───── PAGE EXTRACT

Is it surreal for you to think that they probably looked at your proposal and went, “Oh, cool, this big popular Amazon show that everyone is talking about! I want to be a part of that!”
Mercer: I hope that’s the response! But everyone’s been very excited and it’s pretty wild.
Willingham: Yeah, I mean, it’s an absolute blast. I mean, you know, we have an idea of who [gnome] Wilhand Trickfoot is, and then Henry [Winkler] signs on and of course, that’s Henry. That’s the Fonz. There are so many of so many characters that he’s played, that he loved, and then he just puts on the persona of the most lovable great, great grandfather of all time and we just melt in our chairs, you know, there’s not much you can do, but just sit back and enjoy the performance. And it’s really a treat for us, I think, in watching someone like Lance who has such an incredible resume, who we have such incredible respect for, come in and get excited at the thought of being a giant red dragon. Like, you know, he goes through the whole thing: his form shifts, his facial features shift, and he just falls into the role. He’s never happy with his first or second or third take, he wants to do it over and over and over and just milk the line for all that it’s worth. So when they’re excited, we’re excited, and it makes the job just that much easier. But all of them have such incredible vocal qualities. It just enriches the scenes that much more.
Since the first season premiered, you guys have gained a ton of new fans. Some of them have gone back and they’ve started the original tabletop campaign and now some of them are really into [the currently airing] campaign three — do you feel more pressure for Season 2 in terms of, now you have even more people who are invested?

──────────
───── PROVIDED RECORDS

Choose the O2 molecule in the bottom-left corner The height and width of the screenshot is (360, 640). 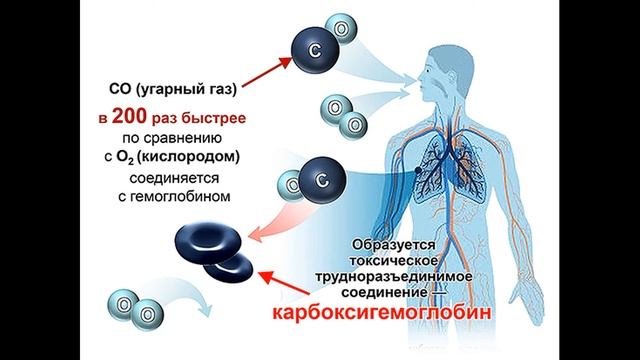tap(131, 306)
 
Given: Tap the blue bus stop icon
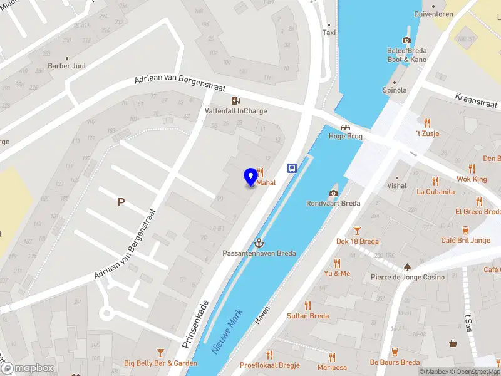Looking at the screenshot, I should coord(292,168).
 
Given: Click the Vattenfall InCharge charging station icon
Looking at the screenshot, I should coord(235,100).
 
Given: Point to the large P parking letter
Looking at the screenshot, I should coord(121,202).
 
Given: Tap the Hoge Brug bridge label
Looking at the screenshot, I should coord(346,136).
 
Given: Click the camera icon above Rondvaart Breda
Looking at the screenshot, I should coord(333,192).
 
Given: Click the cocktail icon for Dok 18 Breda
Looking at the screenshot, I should coord(358,231).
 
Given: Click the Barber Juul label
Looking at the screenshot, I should coord(67,66).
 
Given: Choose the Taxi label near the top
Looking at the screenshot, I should coord(329,33).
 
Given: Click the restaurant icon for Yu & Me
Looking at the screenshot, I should coord(337,263).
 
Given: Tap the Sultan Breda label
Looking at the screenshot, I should coord(307,316).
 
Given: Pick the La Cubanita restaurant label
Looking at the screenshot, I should coord(435,192).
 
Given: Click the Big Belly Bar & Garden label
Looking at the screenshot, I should coord(160,363).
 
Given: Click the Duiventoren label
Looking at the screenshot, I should coord(433,13).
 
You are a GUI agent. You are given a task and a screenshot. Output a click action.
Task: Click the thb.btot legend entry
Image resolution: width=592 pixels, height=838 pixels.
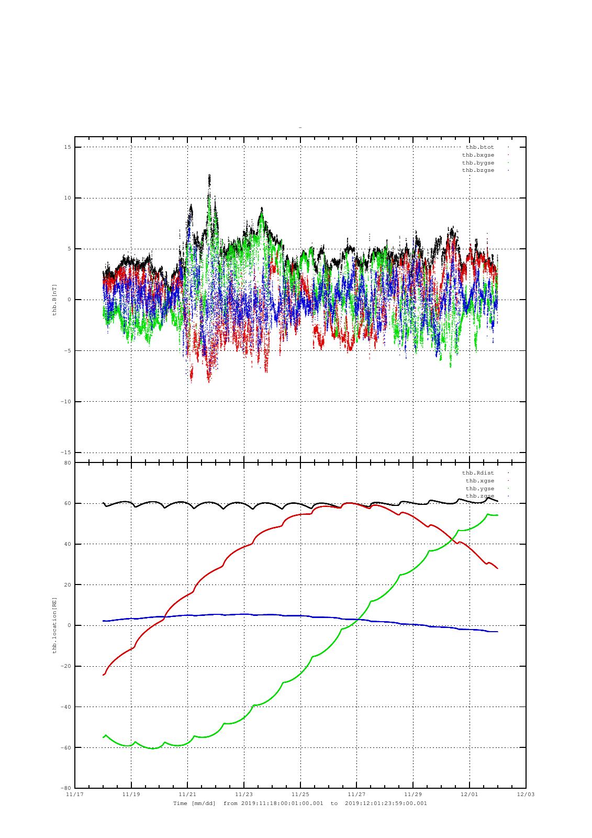[x=479, y=147]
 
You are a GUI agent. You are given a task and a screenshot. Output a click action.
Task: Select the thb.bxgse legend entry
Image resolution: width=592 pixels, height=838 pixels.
[x=477, y=155]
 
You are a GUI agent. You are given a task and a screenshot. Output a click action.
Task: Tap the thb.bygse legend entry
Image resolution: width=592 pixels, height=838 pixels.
[x=477, y=163]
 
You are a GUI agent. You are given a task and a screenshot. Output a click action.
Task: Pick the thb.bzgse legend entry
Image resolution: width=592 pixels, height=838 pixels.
[x=477, y=170]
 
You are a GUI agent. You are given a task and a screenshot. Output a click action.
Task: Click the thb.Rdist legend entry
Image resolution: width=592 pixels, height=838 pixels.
[x=477, y=473]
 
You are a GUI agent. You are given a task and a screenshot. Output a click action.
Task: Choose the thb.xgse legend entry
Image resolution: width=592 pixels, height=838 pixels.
[x=479, y=481]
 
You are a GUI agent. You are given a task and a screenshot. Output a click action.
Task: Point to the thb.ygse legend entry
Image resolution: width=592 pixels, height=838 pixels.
[x=479, y=489]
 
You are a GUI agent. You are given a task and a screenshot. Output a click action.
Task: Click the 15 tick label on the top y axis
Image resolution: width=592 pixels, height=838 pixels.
[x=68, y=147]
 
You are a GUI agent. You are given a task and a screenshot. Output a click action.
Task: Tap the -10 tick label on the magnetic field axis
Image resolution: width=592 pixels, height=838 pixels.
[x=65, y=401]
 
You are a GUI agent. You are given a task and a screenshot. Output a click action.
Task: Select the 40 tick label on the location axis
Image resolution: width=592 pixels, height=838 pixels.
[x=68, y=544]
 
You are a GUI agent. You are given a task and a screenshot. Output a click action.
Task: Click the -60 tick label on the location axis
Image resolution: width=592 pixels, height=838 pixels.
[x=65, y=747]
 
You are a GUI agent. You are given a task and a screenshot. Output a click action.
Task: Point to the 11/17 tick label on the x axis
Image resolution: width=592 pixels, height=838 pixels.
[x=74, y=795]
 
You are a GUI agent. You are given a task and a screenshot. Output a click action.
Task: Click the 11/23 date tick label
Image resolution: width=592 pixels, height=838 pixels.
[x=244, y=795]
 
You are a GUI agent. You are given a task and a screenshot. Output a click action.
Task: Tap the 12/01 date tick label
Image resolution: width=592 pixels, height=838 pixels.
[x=470, y=795]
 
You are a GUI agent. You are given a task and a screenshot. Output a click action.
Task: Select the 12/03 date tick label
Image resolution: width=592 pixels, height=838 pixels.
[x=526, y=795]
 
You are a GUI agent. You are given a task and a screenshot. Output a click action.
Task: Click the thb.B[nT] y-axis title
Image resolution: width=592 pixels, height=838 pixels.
[x=54, y=300]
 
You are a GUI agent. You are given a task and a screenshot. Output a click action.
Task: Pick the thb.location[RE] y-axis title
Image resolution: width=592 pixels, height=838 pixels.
[x=54, y=625]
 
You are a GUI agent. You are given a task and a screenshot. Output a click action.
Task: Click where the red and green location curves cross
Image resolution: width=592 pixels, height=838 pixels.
[x=454, y=539]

──────────

## STATED EXERCISE
Return the passage of the interview extract from "Since the first" to "who are invested?", copied word for word. The items have no connection to the interview extract.

## TASK ANSWER
Since the first season premiered, you guys have gained a ton of new fans. Some of them have gone back and they’ve started the original tabletop campaign and now some of them are really into [the currently airing] campaign three — do you feel more pressure for Season 2 in terms of, now you have even more people who are invested?